Naturalmente potrei solennemente infischiarmene se non accadesse che tale loro morale plasma le regole sociali del mondo in cui vivo e, come dicevo all’inizio, mi priva di molteplici libertà. Non già la libertà di fare del male, o anche solo dei torti ad altri membri della mia comunità, ma semplicemente la libertà di vivere la mia vita come pare a me, decidere di morire quando ne avrò voglia, oppure di vivere una vita serena a fianco di un amore del mio stesso sesso, o ancora pretendere che quella croce non sia negli uffici pubblici o nella scuola di mio figlio perché rappresenta una storia di separazione e conflitto che non mi appartiene, o che la mia compagna possa restare incinta anche se in maniera non tradizionale…
La storia della separazione fra Stato e Chiesa ha compiuto passi giganteschi nel mondo occidentale, almeno comparandolo con quello arabo o con alcuni paesi orientali.

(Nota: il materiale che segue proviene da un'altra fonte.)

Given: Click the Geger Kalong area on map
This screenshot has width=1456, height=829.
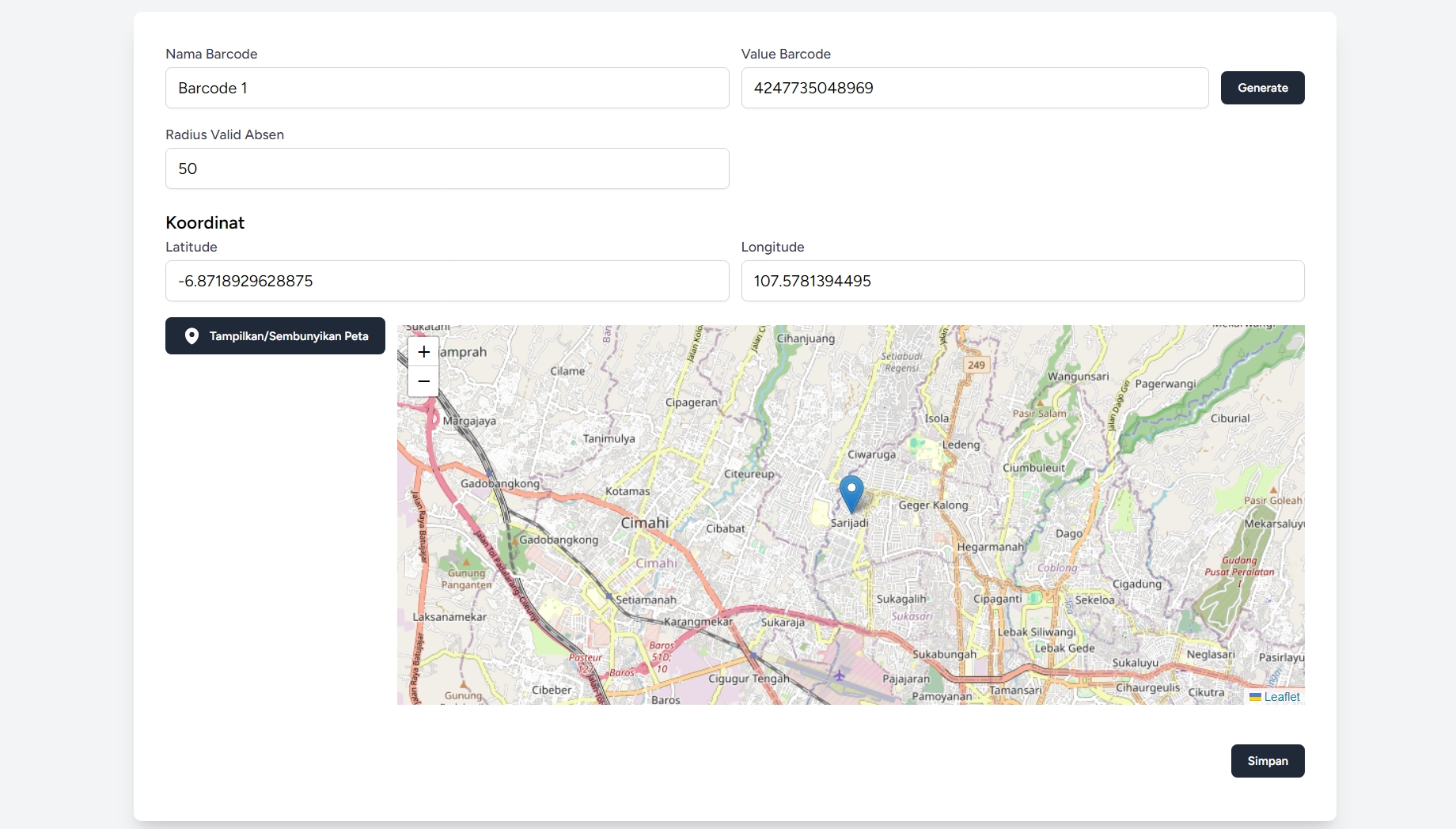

Ma ragioni storiche, politiche, sociali di facile comprensione ci ha lasciati ancora abbastanza a metà del guado. Non solo in Italia ma certamente molto in Italia. La pesante e continua ingerenza della Chiesa e l’affermazione di “cattolicità” di diversi politici, l’ipocrisia anche di tanti politici laici che trovano pericoloso contraddire frontalmente la morale cattolica, lasciano ancora il nostro paese in una condizione eticamente medioevale. Perse quasi tutte le speranze sui comunisti bigotti, incapace di trovare un solo liberale scampato alla mattanza berlusconiana, vedo il problema dei diritti individuali sempre accantonato, sempre rinviato perché i problemi sono ben altri, l’occupazione (giusto), la ripresa economica (giustissimo), la riforma dello Stato (concordo!) e mai c’è tempo per discutere, se non per finta, di questioni che riguardano la libertà. E la felicità. Eppure già i rivoluzionari francesi avevano la semplice ricetta: nulla può essere vietato che non nuoccia alla società. Basterebbe avere il coraggio di ammettere che ci sono molteplici strade per la ricerca della propria felicità che non nuocciono alla società, e lasciare che ogni singolo cittadino persegua la propria.
Postilla: Ad articolo chiuso leggo sull’Unità della proposta PD, fortemente voluta da Renzi, di una legge a settembre sulla civil partnership per le unioni omosessuali. Non un “matrimonio” ma un ottimo compromesso per dare una svolta positiva alla questione. Lo trovo incredibile. Se il cattolico, “democristiano” Renzi ce la farà, vorrà forse dire che non è uno scherzo, anche in Italia possiamo progredire!